Nike’s brand president Trevor Edwards suggested as much when he told analysts on the same conference call that profitability from its ecommerce offering is “growing faster than the revenue”.
“We're continuing to drive both top line and bottom line on e-commerce,” he added.
“[Ecommerce] has been a winner both from a growth and a profitability standpoint. We are going to continue to invest in digital. We believe that's where the consumer is and is going. And that's where our brand is and is going. So we're going to continue to invest there. But from an economic standpoint, it's been a very positive driver for business both top line and bottom line.”

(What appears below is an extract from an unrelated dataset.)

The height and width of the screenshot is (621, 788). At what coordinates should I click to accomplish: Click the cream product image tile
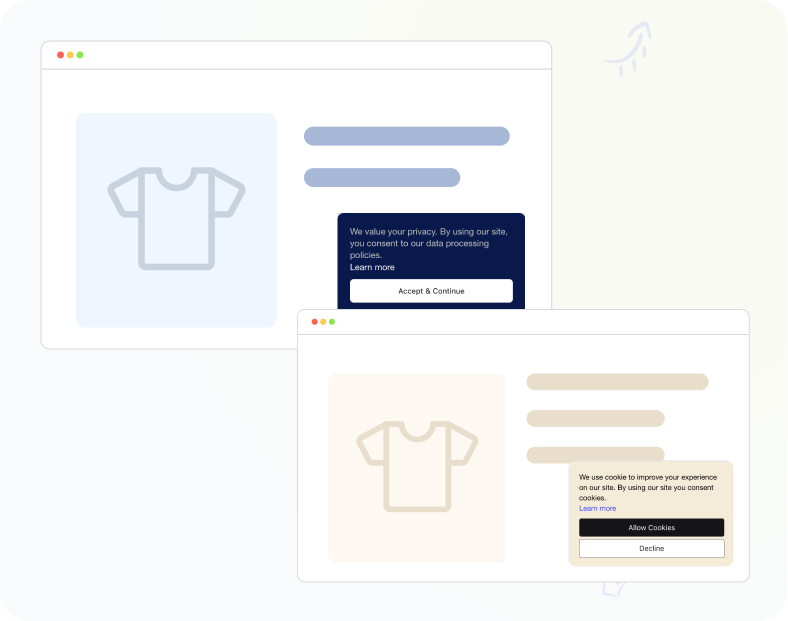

Mobile is the golden goose for Nike’s ecommerce strategy and is set for further investment in the coming months now that it is beginning to have a credible impact on the business. Digital communications, products and services are delivered in unison to deliver what the business has called the “premium personalised experiences” that it believes are pivotal to growth for years to come.
Parker said: “Overall, we continue to see tremendous potential for growth in our ecommerce business as we leverage our digital platform to continue to deliver premium products, services and experiences for our consumers.

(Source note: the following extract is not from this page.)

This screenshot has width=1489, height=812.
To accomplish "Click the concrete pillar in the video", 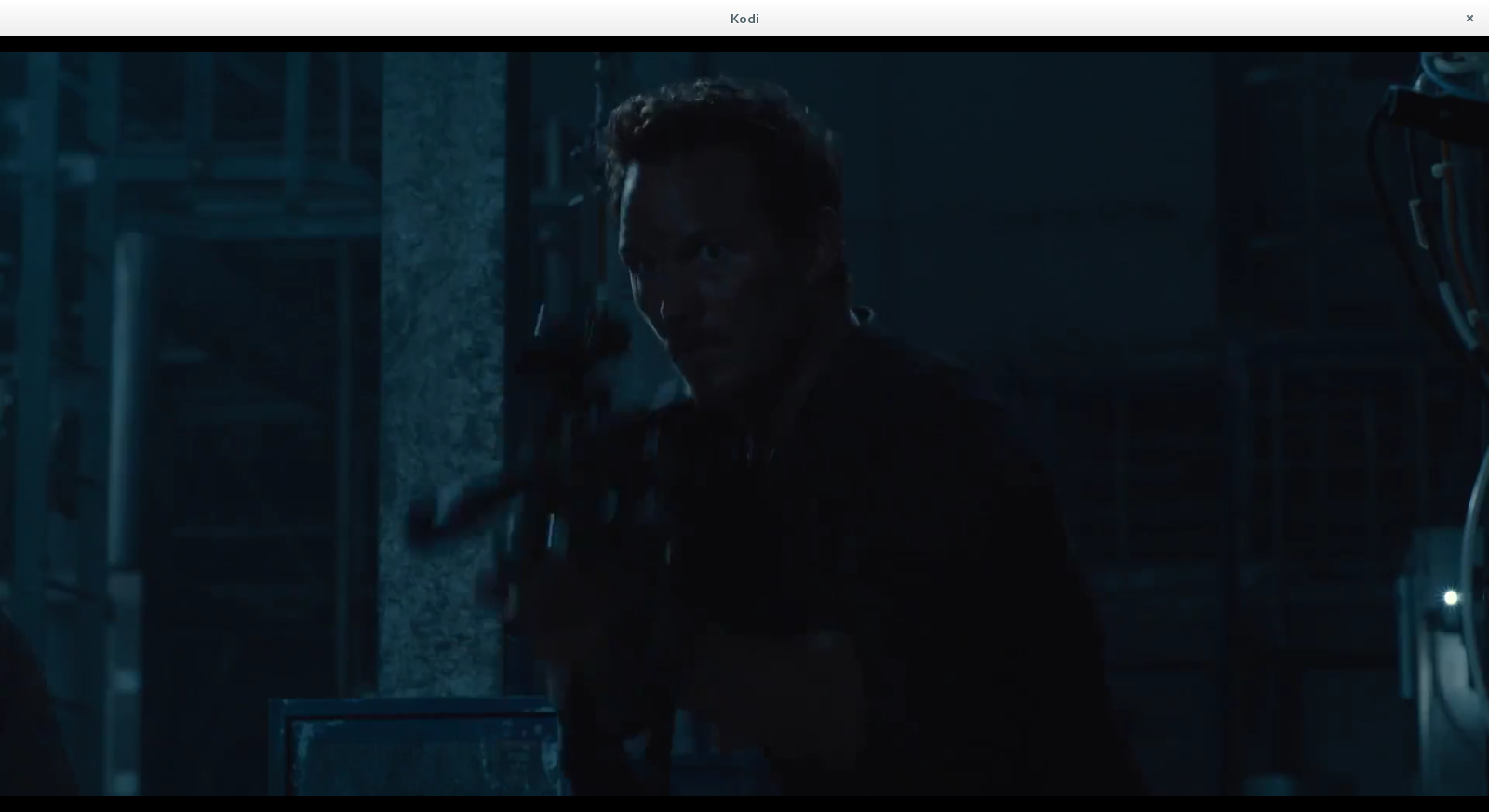I will pos(442,326).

“We'll continue to drive growth in our e-commerce business by increasing consumer access to product customization.”
In its latest for example, Nike beefed up its personalisation NIKEiD platform with additional options.
Nike’s mobile efforts were just one bright spot in yet another strong quarter. Revenue rose seven per cent to $7.5bn in in the period, driven by the Nike brand, which boasted an 11 per cent increase to $6.9bn.